**ACTIVITY**.
Transcribe exactly the lines from the one containing "Given: Open the" through the end of the data, both included. Leave out pictures.

----------------

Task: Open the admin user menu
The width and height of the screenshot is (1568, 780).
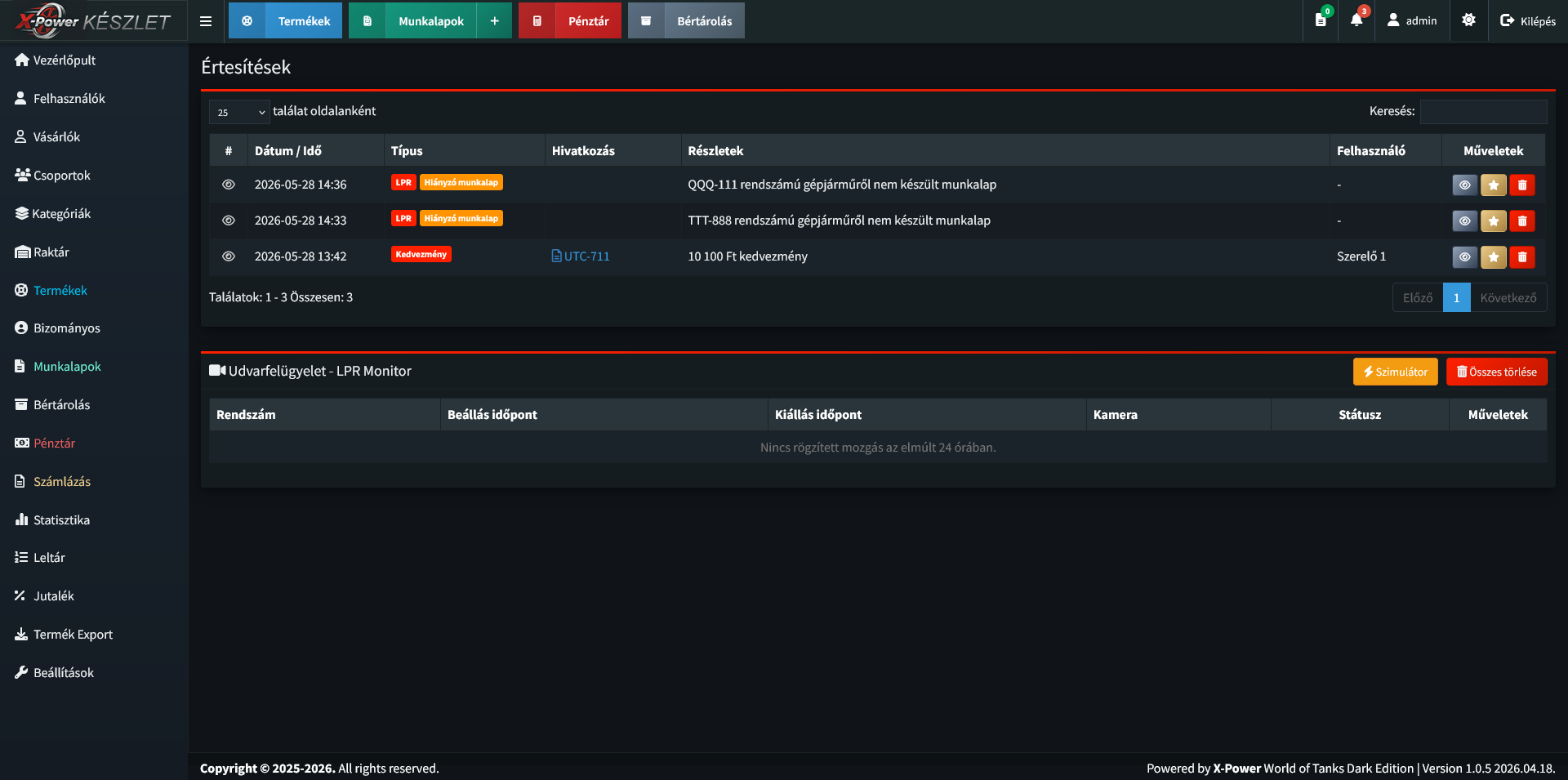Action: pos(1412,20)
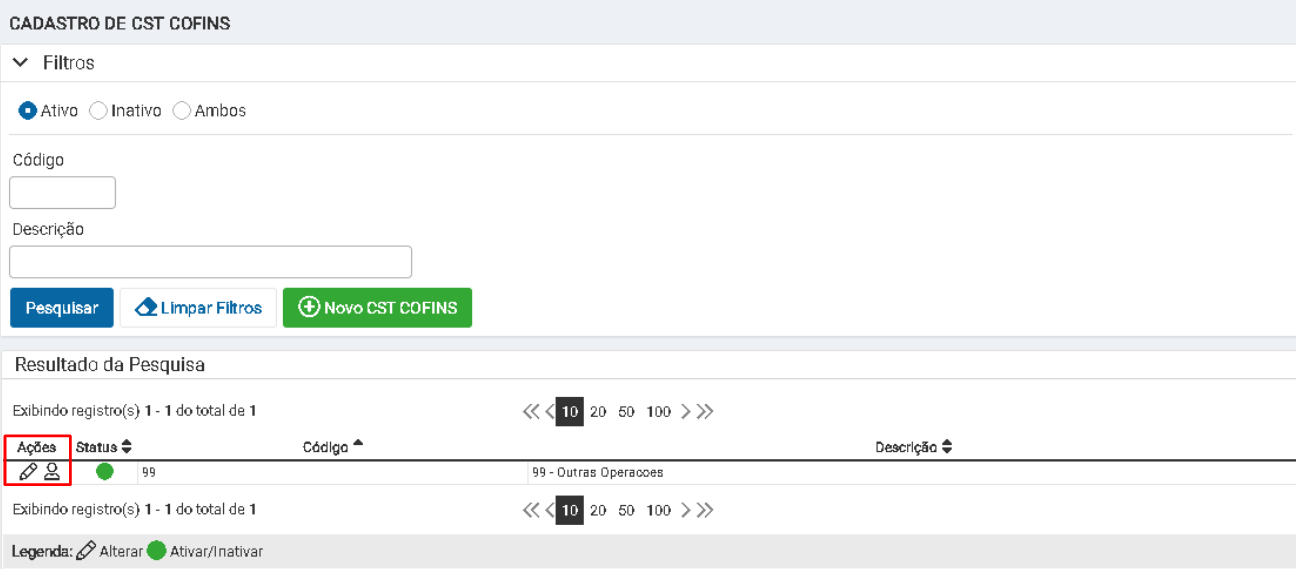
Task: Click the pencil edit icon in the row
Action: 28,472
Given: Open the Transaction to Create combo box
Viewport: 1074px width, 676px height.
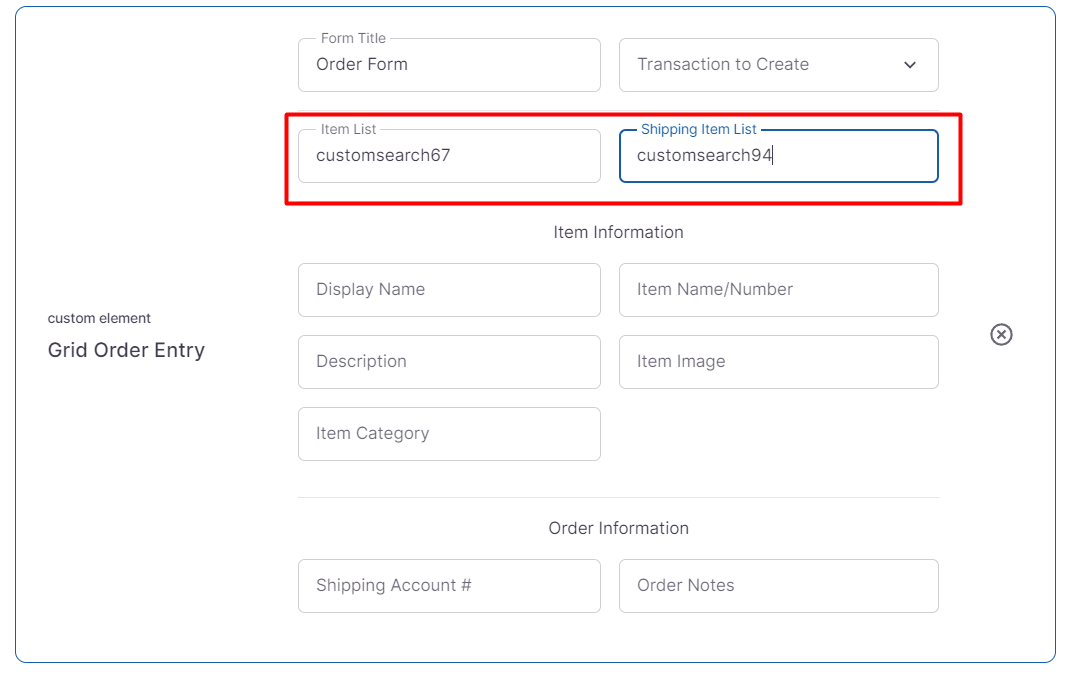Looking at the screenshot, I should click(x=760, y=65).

----------------

**THE COMPLETED TASK**.
Given: Open the Transaction to Create combo box
Viewport: 1074px width, 676px height.
Looking at the screenshot, I should click(x=760, y=65).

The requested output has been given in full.